The volume focuses principally on travel writing produced in what one can loosely call ‘the West’: that is to say, Europe and North America, and the cultural tradition stretching back to the Ancient Greeks to which modern Europeans and Americans, rightly or wrongly, lay claim. Further to this, the focus also falls mainly on travel accounts written in English by British and American travellers, and on the British and American contexts for those accounts. Travel writing has of course been produced by non-Western cultures (see, inter alia, Plutschow 2006; Euben 2008), and within the Western tradition there have been many travelogues produced by travellers of French, German, Italian and other national origins (see Polezzi 2001; Forsdick 2005; Martin 2008). As Loredana Polezzi has noted, this non-Anglophone travel literature has received comparatively little attention in British and American studies of travel writing, which have tended ‘to marginalize texts written in languages other than English, for readerships other than English-speaking ones’ (2001: 1).

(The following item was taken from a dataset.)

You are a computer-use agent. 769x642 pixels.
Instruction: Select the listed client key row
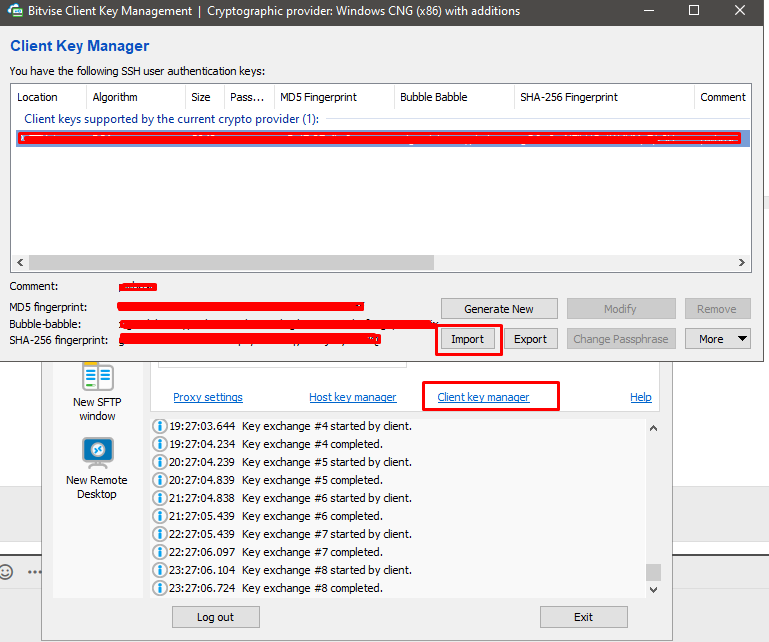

The present volume perpetuates this tendency, although it does at least seek to alert readers to important examples of travel writing produced in non-English speaking cultures. Yet the themes and issues broached in the chapters that follow are undoubtedly relevant to every form of travel text, in every culture and every period. In addressing these topics, therefore, the volume will equip readers with a conceptual framework, and a critical vocabulary, that should prove useful whatever form or tradition of travel writing they are interested in, and whatever disciplinary perspective they adopt on the genre.